Fellows Lecture in Pairs: 'Learning-related sensory responses in the cortex and basal ganglia' and 'Neural mechanisms of behavioural flexibility across threat and reward'

Learning-related sensory responses in the cortex and basal ganglia

One foundation of learned behavior is the ability to associate arbitrary combinations of stimuli and actions. After learning these sensorimotor associations, the brain transforms previously meaningless stimulus information into a specific motor command, but it is unclear where this transformation occurs and how it develops across learning. We are investigating how the cortex-basal ganglia circuit is involved in this type of learning by recording widespread activity in mice during task learning and performance. Our findings are building towards a cascade of events during learning, where sensory responses are increased in the basal ganglia, converge according to behavioral relevance, and routed to motor regions of the cortex.

SPEAKER BIOGRAPHY

2010-2016: PhD – University of California, San Diego with Takaki Komiyama, studied learning in the motor cortex
2016-2022: Postdoc – UCL with Matteo Carandini and Kenneth Harris, studied interactions between the cortex and striatum
2022: Sir Henry Dale Fellowship – Oxford

Neural mechanisms of behavioural flexibility across threat and reward

Behavioural flexibility, the capacity to adjust actions to changing environmental demands and internal physiological states, is essential for survival.
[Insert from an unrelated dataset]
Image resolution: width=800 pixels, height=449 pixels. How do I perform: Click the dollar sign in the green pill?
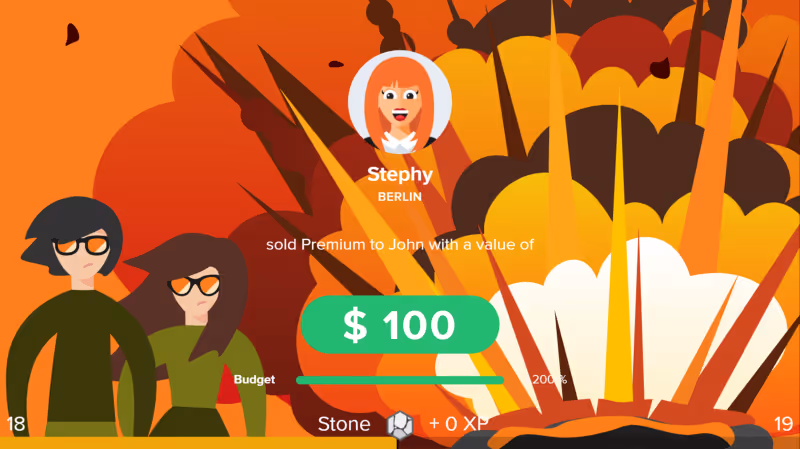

Across contexts of threat and reward, animals rely on distributed brain circuits that dynamically reconfigure behavioural strategies to maintain adaptive control. Using cell-type-specific circuit approaches in freely moving mice, our work reveals how subtle variations in contextual and internal variables reshape strategy selection—from defensive to exploratory modes of behaviour. These studies uncover distinct yet conceptually aligned mechanisms that enable adaptive switching between behavioural states, illustrating how the brain integrates environmental information and physiological needs to guide flexible, goal-directed action. Understanding these principles offers insight into neuropsychiatric conditions in which behavioural flexibility is disrupted, whether through excessive rigidity, as in obsessive-compulsive and anxiety disorders, or excessive instability, as in attention deficit and mood disorders.

SPEAKER BIOGRAPHY

After his studies in electric engineering, Mehran did his PhD in neurobiology of visual system in Alexander Heimel’s lab at Netherlands Institute for Neuroscience (NIN), where he found orientation columns and optic flow map in superior colliculus, and thalamocortical ocular dominance plasticity in mice. During his postdoc at NIN, he found a cell-type-specific neural mechanism for curiosity and information seeking. He continued his work on behavioural flexibility in Sonja Hofer’s lab at SWC/UCL, where he found a cell-type-specific neural mechanisms that controls switch and stay behavioural strategies. He started his lab (NeuroBehaviour Lab) at DPAG in September 2025 to study neural mechanisms of adaptive behaviour.